Some years ago before age and infirmity slowed us down we took a tour to the holy land. We visited the usual tourist venues such as the Jordan river, the Sea of Galilee, Jericho, and, of course, Jerusalem and Bethlehem. One stop, however, was unusual and unexpected. It was into a natural cave in the vicinity of Bethlehem. It was maybe 30 by 40 feet with a 12 – 14 foot ceiling and was clean and dry – no water seeping or dripping from its stone walls or ceiling. Our guide explained that caves like this were typically used as shelters for livestock during biblical times and so Mary might well have given birth in a similar setting.

He further explained that inns back then were rather crude, rough establishments providing only minimal accommodations for travelers who were almost exclusively men. No private rooms with bath, buffet style breakfasts, and such. Nope, beds were usually rude pallets, often on the floor in a common area where occupants simply rolled up in their traveling cloaks to sleep. Hardly a place for a young woman about to give birth.

So what did the innkeeper do? He provided them a safe, clean, dry area out of the weather that provided not only shelter, but privacy for the expectant mother.

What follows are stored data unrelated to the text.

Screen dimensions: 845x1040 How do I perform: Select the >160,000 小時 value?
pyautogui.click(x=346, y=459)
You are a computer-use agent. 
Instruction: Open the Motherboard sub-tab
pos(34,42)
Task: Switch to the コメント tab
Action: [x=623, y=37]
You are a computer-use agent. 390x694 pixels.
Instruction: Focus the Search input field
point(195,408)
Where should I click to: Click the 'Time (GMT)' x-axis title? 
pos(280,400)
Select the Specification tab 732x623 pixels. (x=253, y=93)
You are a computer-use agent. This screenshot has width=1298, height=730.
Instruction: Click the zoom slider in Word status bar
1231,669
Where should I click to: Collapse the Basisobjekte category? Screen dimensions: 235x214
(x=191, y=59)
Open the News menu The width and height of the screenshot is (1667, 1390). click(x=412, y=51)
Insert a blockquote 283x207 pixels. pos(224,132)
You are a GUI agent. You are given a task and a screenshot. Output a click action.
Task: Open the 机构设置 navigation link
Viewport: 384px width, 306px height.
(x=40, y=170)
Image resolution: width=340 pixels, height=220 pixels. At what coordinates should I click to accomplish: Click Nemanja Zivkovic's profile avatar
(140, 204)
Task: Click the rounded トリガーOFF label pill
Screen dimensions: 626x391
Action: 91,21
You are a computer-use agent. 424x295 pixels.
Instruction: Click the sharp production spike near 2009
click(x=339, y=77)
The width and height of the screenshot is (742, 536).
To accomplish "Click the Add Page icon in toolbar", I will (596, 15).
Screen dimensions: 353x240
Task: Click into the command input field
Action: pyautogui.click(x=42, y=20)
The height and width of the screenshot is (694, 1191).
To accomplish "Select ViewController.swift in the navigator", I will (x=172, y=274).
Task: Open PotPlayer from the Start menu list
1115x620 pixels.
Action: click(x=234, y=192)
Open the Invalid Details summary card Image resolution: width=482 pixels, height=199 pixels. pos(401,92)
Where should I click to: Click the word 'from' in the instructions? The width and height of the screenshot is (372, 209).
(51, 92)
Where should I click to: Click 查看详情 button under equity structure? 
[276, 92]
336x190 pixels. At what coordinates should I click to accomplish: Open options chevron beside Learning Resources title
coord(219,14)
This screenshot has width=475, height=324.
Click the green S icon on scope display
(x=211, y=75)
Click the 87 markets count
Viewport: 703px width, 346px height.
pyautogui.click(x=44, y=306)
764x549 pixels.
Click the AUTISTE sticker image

Fresh hay would have been available for beds – and for lining the manger which served as a makeshift crib. Animals such as cattle sharing the stable would have provided warmth. You know, the innkeeper may well have done what he could to assist the young couple. So instead of being uncaring and mean-hearted he likely did Mary and Joseph a huge favor by providing the best accommodations available under the circumstances – a truly kind act. How about them apples.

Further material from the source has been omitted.